Record set:
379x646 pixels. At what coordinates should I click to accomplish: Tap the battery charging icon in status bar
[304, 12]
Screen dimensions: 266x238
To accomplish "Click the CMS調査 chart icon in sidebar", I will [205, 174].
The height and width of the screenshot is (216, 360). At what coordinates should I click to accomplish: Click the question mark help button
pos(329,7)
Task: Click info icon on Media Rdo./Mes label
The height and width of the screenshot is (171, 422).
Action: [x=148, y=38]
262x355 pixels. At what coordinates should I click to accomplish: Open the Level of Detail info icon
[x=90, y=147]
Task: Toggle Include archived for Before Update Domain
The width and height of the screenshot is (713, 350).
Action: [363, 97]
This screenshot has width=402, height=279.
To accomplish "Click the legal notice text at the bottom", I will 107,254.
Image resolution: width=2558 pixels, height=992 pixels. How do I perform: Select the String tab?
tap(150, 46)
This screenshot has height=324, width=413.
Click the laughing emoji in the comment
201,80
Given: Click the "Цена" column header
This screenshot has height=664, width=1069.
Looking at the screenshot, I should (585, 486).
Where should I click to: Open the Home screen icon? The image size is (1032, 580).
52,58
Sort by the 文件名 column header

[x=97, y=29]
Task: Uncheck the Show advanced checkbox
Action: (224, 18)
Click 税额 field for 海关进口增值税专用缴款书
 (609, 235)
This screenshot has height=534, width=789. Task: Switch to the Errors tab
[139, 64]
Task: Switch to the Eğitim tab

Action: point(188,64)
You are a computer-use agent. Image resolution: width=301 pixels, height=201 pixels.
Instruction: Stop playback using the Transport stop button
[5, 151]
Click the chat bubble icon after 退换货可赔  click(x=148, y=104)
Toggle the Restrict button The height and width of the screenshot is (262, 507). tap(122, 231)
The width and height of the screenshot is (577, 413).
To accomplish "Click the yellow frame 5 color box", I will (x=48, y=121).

What you will do: Above are some records. Copy each of their lines that holds the string "Toggle".

Result:
Task: Toggle Include archived for Before Update Domain
Toggle the Restrict button The height and width of the screenshot is (262, 507). tap(122, 231)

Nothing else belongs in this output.